To determine which graph shows the solution to the system of linear equations given by:
- \( y = 4x - 1 \) (Equation 1)
- \( 16x - 4y = 16 \) (Equation 2)
First, we can convert Equation 2 into slope-intercept form (y = mx + b) for easier comparison with Equation 1. Starting from Equation 2:
\[ 16x - 4y = 16 \]
We can solve for \( y \):
\[ -4y = -16x + 16 \]
Dividing everything by -4 gives:
\[ y = 4x - 4 \]
Now we have both equations in slope-intercept form:
- \( y = 4x - 1 \)
- \( y = 4x - 4 \)
Both lines have the same slope of 4, but different y-intercepts (-1 and -4 respectively). Since they have the same slope, they are parallel lines and they will never intersect. This means the system of equations has no solution (they do not meet at any point).

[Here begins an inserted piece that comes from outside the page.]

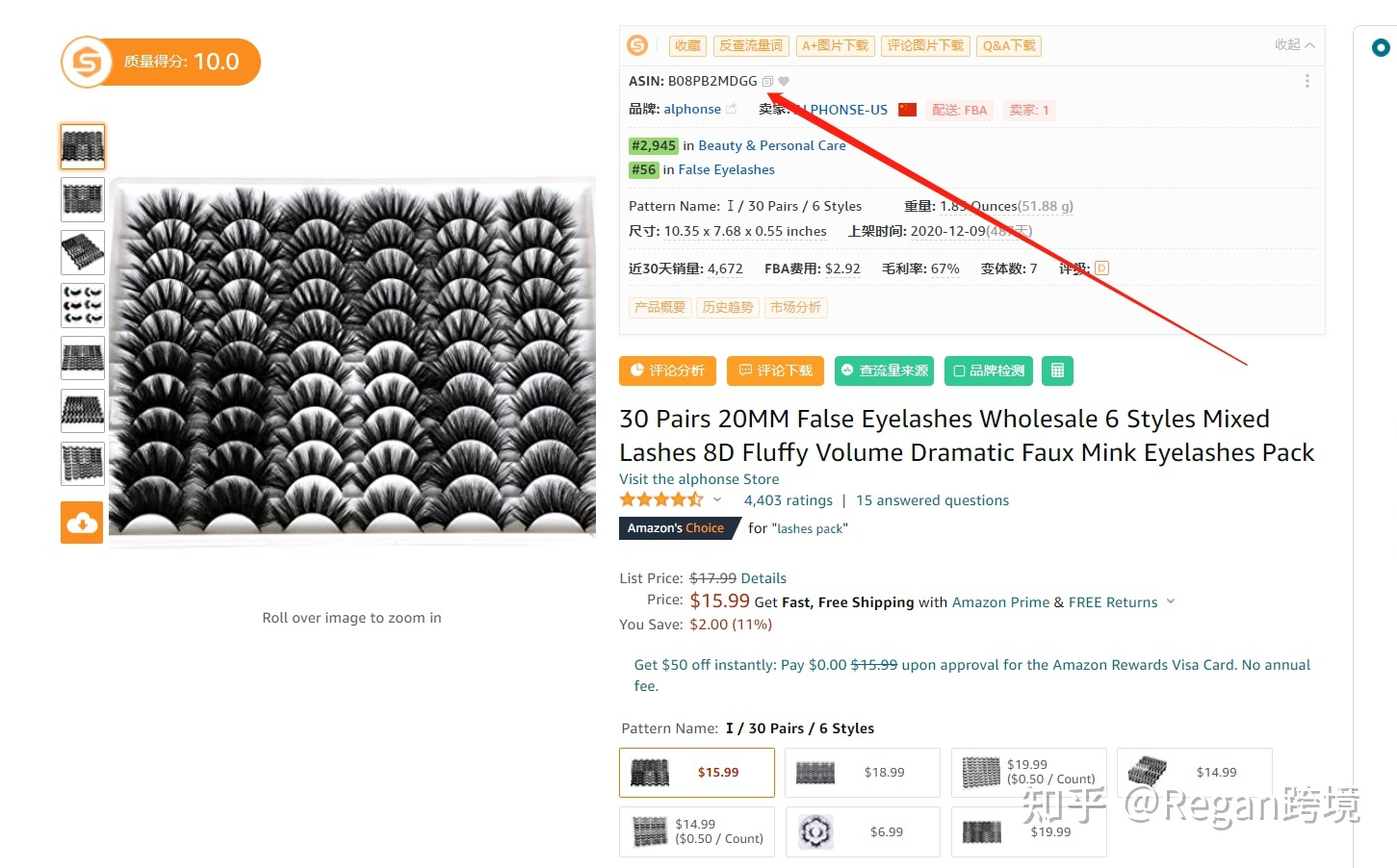Image resolution: width=1397 pixels, height=868 pixels.
Task: Click the orange seller sprite logo icon
Action: tap(637, 45)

Now, looking at the graph options you provided:
- The first option shows one line that passes through (0, 1) and (1, 2), which corresponds to the equation \( y = 4x - 1 \).
- The second option shows two lines, one that passes through (0, -4), which corresponds to \( y = 4x - 4 \), and the other line through (0, 1) and (1, 2).
- The third option shows a single line that passes through (0, -4) and (1, 0), which does not correspond to either equation.
- The fourth option shows two lines, but the points do not correspond to either equation.
Based on the analysis, the correct graph that represents the two equations given is the second option. However, note that these two lines are parallel and do not intersect, indicating that there is no solution to the system of equations.